RelTime attempts to circumvent this computational limitation by calculating relative divergence times rather than placing them in the context of absolute time. To me, it looks similar to Neighbor Joining methods used for creating tree topology, except that the method assumes a bifurcating topology with branch lengths, then uses distance calculations as it allows for rate heterogeneity along any branches of the tree. RelTime computes branch-specific relative rates from the tree by averaging branch lengths for each pair of descendants at each node. Check out the paper if you want to dig into the math. The result is a tree with relative divergence times, which then can be converted to absolute divergence times using only a few fossil calibration points in a post hoc application. I assume geographic calibrations such as island age could just as easily be used to calibrate the tree.

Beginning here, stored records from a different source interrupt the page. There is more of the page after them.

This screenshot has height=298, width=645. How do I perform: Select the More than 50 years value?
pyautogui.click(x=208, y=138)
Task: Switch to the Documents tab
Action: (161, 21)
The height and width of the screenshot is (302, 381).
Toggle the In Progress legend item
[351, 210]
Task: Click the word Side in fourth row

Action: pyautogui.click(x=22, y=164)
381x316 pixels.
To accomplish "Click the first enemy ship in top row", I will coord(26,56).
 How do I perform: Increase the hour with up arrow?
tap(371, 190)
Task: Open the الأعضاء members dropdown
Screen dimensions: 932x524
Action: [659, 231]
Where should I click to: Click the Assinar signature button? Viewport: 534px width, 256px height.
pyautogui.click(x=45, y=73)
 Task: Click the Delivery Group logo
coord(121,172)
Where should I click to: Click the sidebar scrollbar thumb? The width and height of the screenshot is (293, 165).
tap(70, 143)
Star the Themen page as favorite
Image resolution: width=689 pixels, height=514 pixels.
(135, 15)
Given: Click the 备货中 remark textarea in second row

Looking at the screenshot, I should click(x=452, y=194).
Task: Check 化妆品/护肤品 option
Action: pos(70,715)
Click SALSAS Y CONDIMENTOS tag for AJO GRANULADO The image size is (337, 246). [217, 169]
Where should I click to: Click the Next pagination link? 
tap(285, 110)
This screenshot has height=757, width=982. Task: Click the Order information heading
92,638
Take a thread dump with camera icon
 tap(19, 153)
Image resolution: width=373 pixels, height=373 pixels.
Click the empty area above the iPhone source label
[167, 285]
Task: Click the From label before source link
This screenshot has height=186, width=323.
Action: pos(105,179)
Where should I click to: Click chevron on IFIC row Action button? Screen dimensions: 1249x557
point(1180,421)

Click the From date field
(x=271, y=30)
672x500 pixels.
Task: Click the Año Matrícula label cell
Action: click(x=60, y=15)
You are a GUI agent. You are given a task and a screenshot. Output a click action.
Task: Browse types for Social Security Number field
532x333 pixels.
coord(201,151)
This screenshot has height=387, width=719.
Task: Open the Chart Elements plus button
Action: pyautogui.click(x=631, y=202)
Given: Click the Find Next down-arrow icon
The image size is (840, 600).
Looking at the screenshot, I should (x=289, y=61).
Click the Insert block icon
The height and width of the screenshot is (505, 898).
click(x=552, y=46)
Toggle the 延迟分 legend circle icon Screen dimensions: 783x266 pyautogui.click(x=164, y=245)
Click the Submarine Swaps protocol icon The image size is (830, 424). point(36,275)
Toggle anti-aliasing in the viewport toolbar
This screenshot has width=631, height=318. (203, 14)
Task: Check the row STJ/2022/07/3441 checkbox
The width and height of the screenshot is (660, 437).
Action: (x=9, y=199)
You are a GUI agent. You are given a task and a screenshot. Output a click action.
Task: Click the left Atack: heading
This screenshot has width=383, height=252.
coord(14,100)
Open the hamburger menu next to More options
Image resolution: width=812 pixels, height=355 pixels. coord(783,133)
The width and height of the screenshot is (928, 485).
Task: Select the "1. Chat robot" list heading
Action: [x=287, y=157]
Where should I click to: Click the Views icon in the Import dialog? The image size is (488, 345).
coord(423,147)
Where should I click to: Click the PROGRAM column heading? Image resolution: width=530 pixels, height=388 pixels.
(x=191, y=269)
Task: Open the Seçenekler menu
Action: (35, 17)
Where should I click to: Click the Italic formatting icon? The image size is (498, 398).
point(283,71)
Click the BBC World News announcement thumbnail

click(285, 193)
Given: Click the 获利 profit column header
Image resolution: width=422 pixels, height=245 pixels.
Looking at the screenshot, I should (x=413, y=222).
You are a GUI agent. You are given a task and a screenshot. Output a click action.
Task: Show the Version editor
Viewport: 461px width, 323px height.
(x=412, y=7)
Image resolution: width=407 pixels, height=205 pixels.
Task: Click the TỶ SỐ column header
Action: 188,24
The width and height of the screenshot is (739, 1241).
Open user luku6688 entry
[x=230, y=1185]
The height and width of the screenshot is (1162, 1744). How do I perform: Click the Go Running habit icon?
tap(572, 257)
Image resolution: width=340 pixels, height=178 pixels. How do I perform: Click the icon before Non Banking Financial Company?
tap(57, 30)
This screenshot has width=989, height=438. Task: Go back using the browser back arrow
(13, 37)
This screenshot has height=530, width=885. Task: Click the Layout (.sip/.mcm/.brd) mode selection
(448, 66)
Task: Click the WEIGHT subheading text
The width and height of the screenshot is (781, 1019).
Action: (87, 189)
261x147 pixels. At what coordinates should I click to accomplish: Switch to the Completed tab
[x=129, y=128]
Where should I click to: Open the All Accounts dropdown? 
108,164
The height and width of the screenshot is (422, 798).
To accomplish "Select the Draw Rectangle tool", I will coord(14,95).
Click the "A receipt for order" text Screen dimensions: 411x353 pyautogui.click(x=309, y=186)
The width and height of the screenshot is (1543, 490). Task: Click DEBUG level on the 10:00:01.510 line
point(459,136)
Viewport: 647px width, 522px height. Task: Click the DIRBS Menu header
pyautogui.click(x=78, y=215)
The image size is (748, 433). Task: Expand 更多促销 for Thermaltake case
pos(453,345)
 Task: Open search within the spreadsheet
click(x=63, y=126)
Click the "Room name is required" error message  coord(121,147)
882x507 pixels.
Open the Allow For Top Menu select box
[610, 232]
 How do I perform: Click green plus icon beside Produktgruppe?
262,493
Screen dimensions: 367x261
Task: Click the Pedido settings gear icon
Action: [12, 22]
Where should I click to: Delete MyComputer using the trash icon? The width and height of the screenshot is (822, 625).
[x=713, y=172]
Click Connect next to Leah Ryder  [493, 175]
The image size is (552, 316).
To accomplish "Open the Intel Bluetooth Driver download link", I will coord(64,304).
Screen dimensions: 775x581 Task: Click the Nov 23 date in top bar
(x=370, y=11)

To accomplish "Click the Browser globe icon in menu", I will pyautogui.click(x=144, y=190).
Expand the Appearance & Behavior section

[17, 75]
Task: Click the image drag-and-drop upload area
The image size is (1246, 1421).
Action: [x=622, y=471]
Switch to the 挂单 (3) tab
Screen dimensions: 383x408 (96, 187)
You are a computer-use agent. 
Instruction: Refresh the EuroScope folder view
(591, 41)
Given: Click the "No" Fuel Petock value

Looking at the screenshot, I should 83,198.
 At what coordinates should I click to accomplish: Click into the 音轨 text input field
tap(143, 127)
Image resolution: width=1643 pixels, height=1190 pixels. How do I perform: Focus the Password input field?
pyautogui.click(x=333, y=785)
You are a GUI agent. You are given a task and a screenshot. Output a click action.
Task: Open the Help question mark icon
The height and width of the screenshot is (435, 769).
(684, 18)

The biggest advantage of this method is that it is very fast – the authors claim it is 1000 times faster than MCMCTree, which in turn is 1000 times faster than BEAST on their simulated dataset of 446 taxa – yet it performs as well as or better than popular Bayesian methods. It also outperforms Bayesian methods when evolutionary rates vary drastically across the tree.
One exciting aspect of the method is that, according to the authors, “the branch (relative) rates produced by RelTime directly reveal the statistical properties of the distribution of evolutionary rates in a phylogeny, which exposes clades and lineages with significantly slower or faster evolutionary rates.” For a lab studying the radiation of the Hawaiian Drosophila, this is an important application. There are multiple examples in the clade where evolutionary rates probably exploded when a lineage colonized a new island or niche. RelTime looks like it is worth trying as a way to rapidly assess this phenomenon.